Reading text
★ ★ ★

Winifred Elaine "Wynne" Gibson (July 3, 1898 – May 15, 1987) was an American actress of the 1930s.

Early years
Gibson was born in New York City, the daughter of Frank W. Gibson and Elaine Coffin Gibson. Her father was an efficiency expert, and her mother was an authorized Christian Science healer. She attended Wadleigh High School for Girls in New York City. 

At one point during her youth, she ran away from home with a touring play troupe, acting with the group in three cities before her father found her.

Stage
Gibson was a member of Frederick Santley's Melody Maids and Ray Raymond's Melody Charmers. She toured in the Ritz Girls show, in which she and Billie Vernon performed a sister act. Gibson was seen in vaudeville as part of The Melody Charmers. Her Broadway credits include Jarnegan (1928) and When You Smile (1925). In 1955-56, she served as chair of the Equity Library Theatre.

Film
Early in her career, Gibson had a small part in a film but had no special interest in appearing before the camera. It was the stage that interested her and she began her stage career in chorus and was soon playing leads. She toured Europe then returned to America and tried for a dramatic part but failed and returned to musical comedy. Paramount signed her when about to film Nothing But the Truth (1929), starting her success which continued in 50 films between 1929 and 1956 although many were B movies.

Personal life
Gibson had a brief marriage to a stage manager. After that, she married John Gallaudet, an actor, in 1927. They divorced in 1930. She was a long-time companion of former Warner Brothers actress Beverly Roberts.

Death
Gibson died in 1987 of a cerebral thrombosis in Laguna Niguel, California.

★ ★ ★

Rows

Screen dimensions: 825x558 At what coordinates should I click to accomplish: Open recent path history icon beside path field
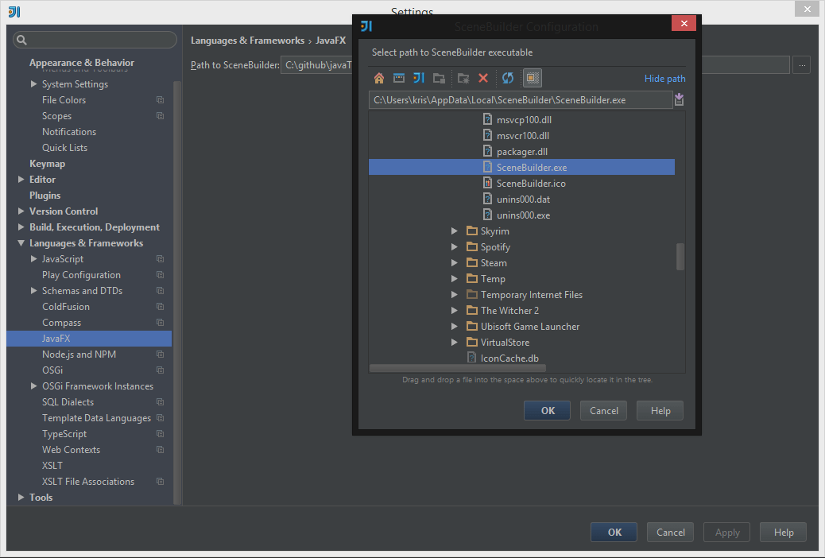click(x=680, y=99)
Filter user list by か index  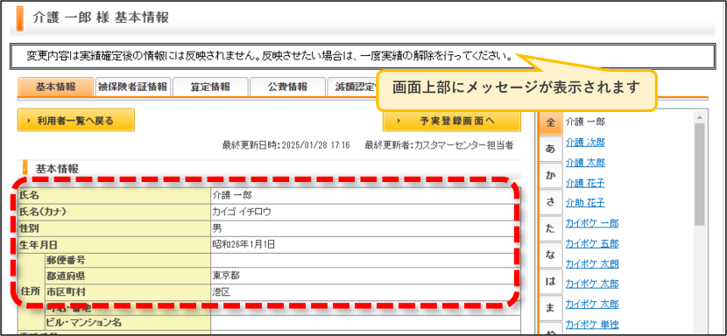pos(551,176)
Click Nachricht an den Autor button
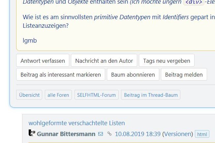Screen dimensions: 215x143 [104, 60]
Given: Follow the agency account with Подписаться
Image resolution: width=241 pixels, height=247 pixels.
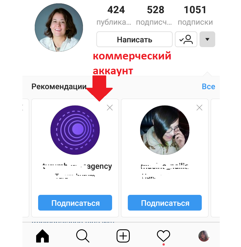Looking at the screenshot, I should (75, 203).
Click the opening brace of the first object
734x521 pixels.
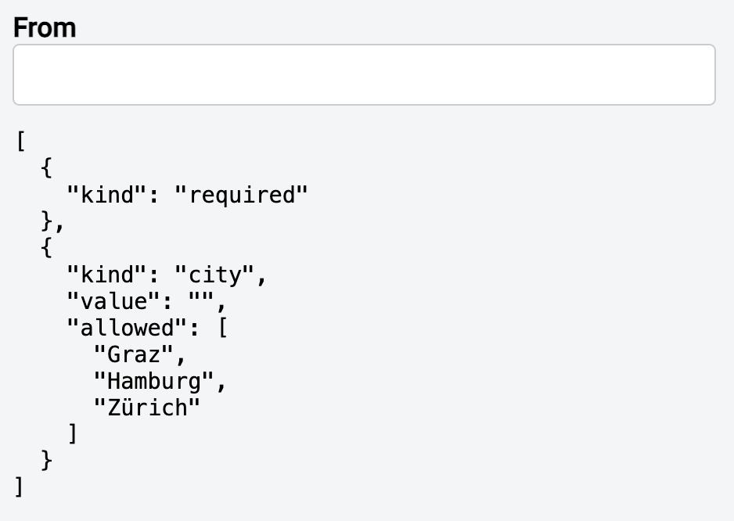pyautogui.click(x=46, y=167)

★ ★ ★

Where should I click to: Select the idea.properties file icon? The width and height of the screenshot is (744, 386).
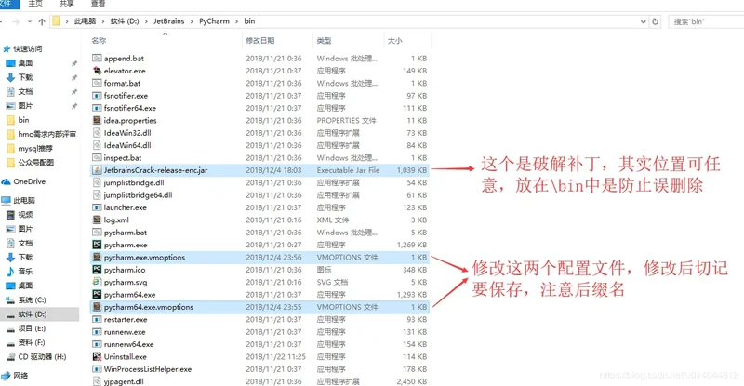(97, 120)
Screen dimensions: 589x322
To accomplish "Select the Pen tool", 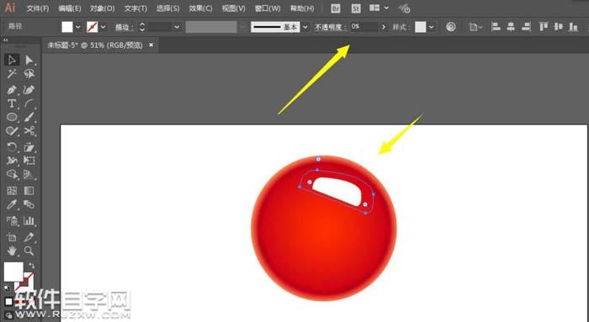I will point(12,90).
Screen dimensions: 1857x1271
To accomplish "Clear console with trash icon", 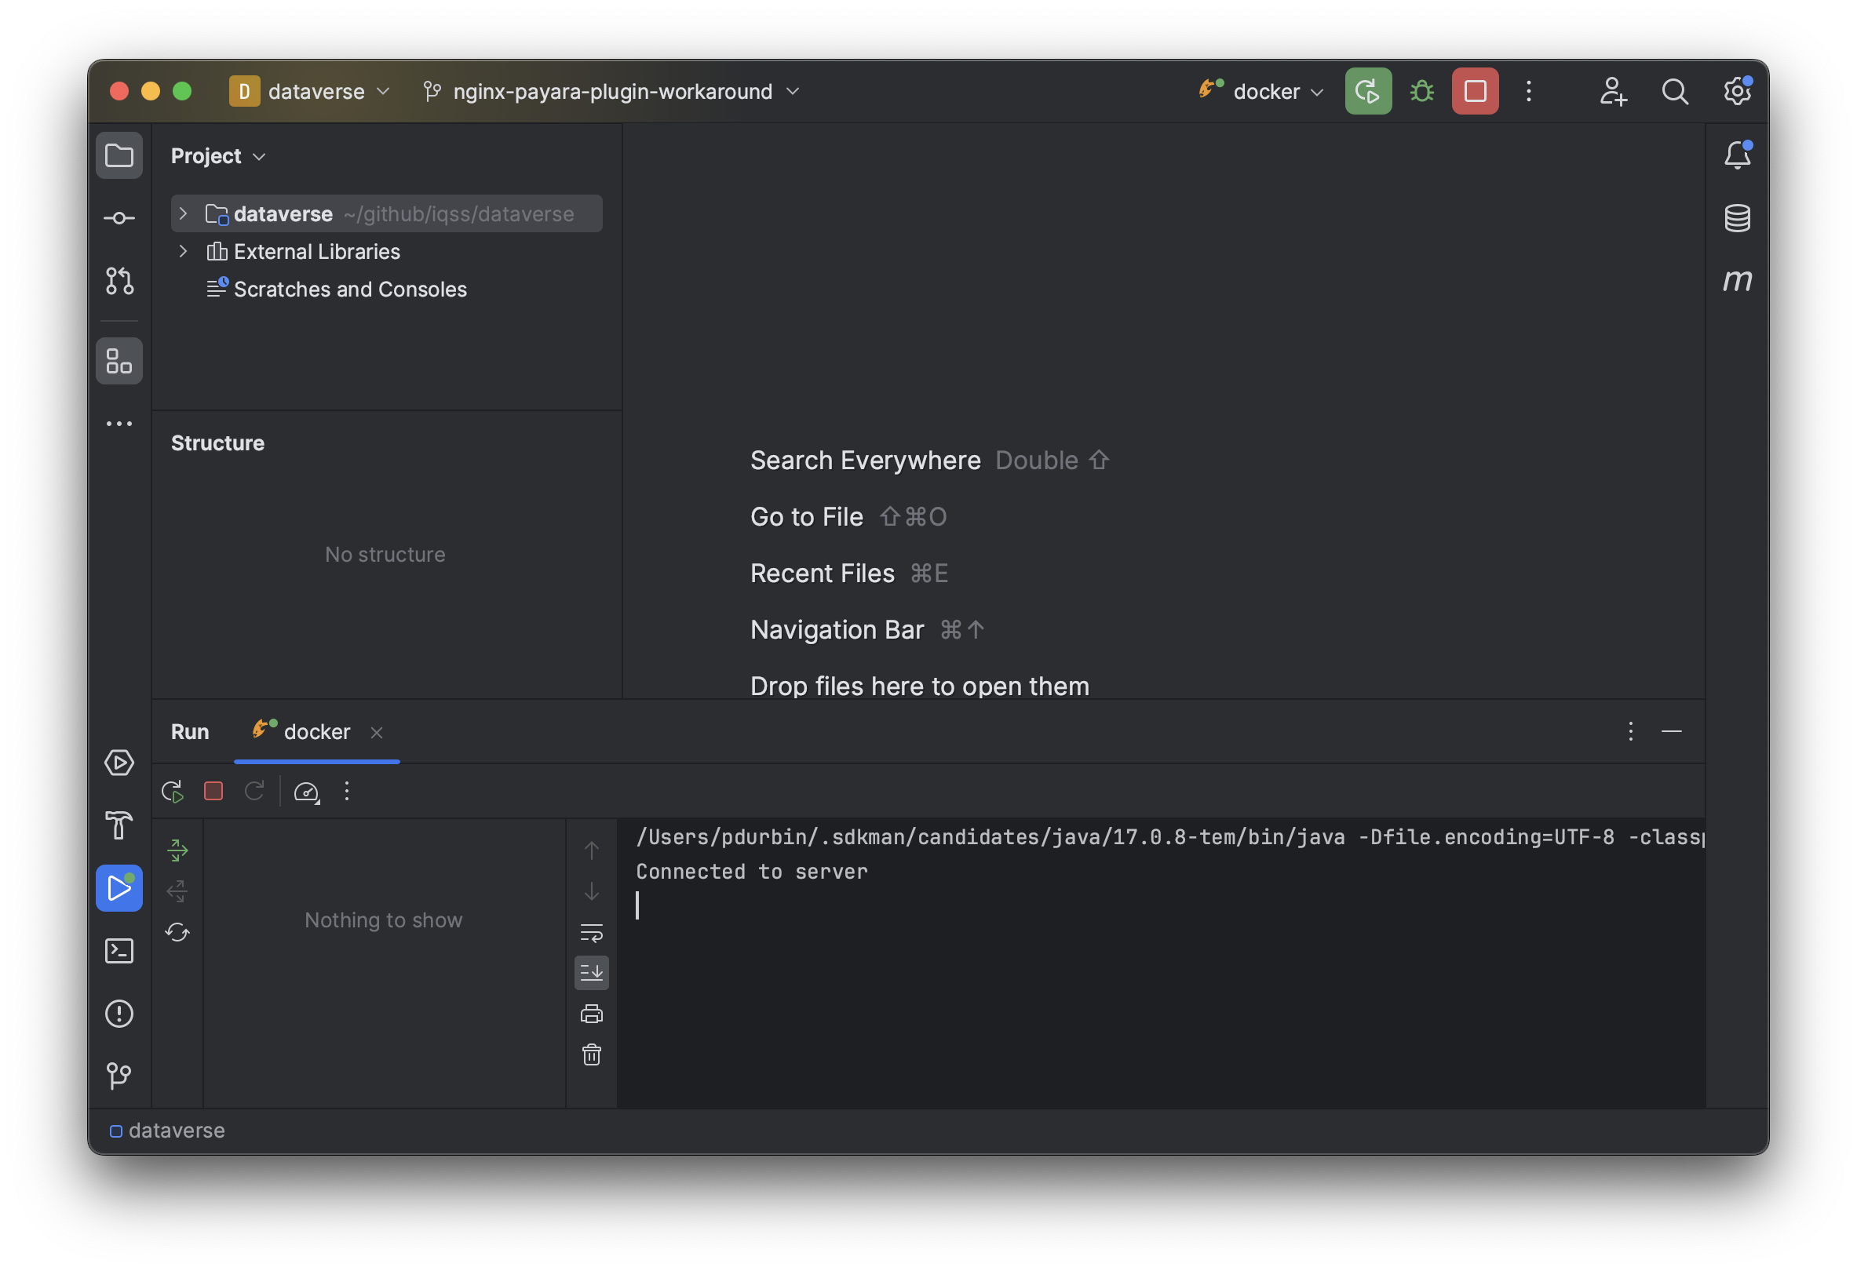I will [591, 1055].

★ ★ ★

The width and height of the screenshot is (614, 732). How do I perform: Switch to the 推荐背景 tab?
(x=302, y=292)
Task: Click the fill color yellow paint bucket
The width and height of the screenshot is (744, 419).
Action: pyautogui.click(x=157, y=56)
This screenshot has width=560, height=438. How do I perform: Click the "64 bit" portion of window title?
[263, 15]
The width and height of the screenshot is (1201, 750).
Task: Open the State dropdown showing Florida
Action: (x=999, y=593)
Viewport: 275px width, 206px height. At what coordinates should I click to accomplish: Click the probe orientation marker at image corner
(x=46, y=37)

★ ★ ★

Exercise instructions
a – In the Wynne Gibson biography, rewrite the passage starting at "Personal life" and ending at "Laguna Niguel, California.", swapping "stage manager" for "theater producer".
b – According to the Wynne Gibson biography, why did Gibson return to musical comedy after touring Europe? Answer in one to three sentences.
c – Which high school did Gibson attend, according to the Wynne Gibson biography?

Answers given
a –
Personal life
Gibson had a brief marriage to a theater producer. After that, she married John Gallaudet, an actor, in 1927. They divorced in 1930. She was a long-time companion of former Warner Brothers actress Beverly Roberts.

Death
Gibson died in 1987 of a cerebral thrombosis in Laguna Niguel, California.

b – After returning to America, Gibson tried for a dramatic part but failed to get it. She then went back to musical comedy.

c – Wadleigh High School for Girls in New York City.